Multiple Site to Site and routing
-
Hey everyone,
I have about 4 site to site VPN IPSec connections setup.
My main site is cloud hosted using a pfSense 2.4.4 image and connects to my clients' site for remote monitoring and management
I have a pfSense at my home office that connects to my cloud hosted pfSense.
What I want to do is to route traffic from my home office to my cloud server then reach my clients' networks.
Is this possible to do and how?
I've included a diagram
Apologies for the duplicate post. I have posted this orginally in the incorrect pfSense forum.
Thanks!
-
Which kind of VPN is the that one between your home office and the cloud hosted pfSense, is it also an IPSec?
-
And, What are the existing Phase 2/traffic selector networks between your clients and the central pfSense? How do those relate to everyone.

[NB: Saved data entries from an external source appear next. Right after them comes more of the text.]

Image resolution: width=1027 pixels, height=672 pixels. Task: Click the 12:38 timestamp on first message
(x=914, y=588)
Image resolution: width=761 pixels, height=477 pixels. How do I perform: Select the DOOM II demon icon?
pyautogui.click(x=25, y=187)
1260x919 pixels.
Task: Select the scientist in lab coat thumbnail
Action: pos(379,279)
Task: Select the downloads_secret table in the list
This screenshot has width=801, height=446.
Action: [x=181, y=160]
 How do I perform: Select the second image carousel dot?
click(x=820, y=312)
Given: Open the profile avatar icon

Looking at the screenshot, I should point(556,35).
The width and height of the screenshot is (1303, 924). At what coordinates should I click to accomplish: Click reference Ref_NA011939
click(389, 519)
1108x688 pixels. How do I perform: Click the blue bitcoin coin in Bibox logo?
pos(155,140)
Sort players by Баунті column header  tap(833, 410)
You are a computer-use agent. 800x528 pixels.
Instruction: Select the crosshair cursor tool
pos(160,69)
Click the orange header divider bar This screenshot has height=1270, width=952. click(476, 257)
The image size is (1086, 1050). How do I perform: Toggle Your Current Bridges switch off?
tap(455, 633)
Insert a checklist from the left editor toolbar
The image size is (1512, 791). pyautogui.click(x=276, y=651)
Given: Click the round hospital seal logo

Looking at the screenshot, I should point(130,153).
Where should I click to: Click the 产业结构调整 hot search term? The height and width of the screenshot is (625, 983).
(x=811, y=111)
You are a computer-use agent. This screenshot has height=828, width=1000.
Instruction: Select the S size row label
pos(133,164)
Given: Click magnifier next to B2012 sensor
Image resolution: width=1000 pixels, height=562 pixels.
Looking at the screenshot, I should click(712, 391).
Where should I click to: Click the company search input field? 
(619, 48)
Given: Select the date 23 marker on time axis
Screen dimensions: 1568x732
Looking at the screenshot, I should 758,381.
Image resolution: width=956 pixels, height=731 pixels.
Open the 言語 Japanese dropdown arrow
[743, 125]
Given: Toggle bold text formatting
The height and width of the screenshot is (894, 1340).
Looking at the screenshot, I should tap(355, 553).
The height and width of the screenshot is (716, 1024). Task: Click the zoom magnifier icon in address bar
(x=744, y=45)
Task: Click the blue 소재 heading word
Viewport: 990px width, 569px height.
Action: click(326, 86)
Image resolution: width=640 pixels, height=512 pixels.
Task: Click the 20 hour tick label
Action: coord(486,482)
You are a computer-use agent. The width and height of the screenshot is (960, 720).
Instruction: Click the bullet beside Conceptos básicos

You might be able to play some games with NAT but it depends on what is where.
-
@viragomann All site to site VPN connections are using IPSec
-
The p2 network at my home office is 172.16.0/24
-
The p2 network on my cloud pfSense is 10.1.96.0/24
-
-
OK
So to Client A you have a Phase 2 like this:
pfSense 10.1.96.0/24 <-> 10.1.1.0/24 Client A
Are the clients averse to you adding more Phase2 networks to their tunnels? Because this would make it work:
Phase 2 Networks:
pfSense 10.1.96.0/24 <-> 10.1.1.0/24 Client A
pfSense 172.16.0.0/24 <-> 10.1.1.0/24 Client ApfSense 10.1.96.0/24 <-> 172.16.0.0/24 Home
pfSense 10.1.1.0/24 <-> 172.16.0.0/24 Home
-
No, they are not averse to this.
-
@derelict Just re-reading this.
Did you mean I should create additional P2 networks between client A and my home device or on the pfSense that is cloud hosted?
-
Yes. That is one way to do it. The customer sites need to know to send the traffic to your home network via IPsec. Another phase 2 will do that.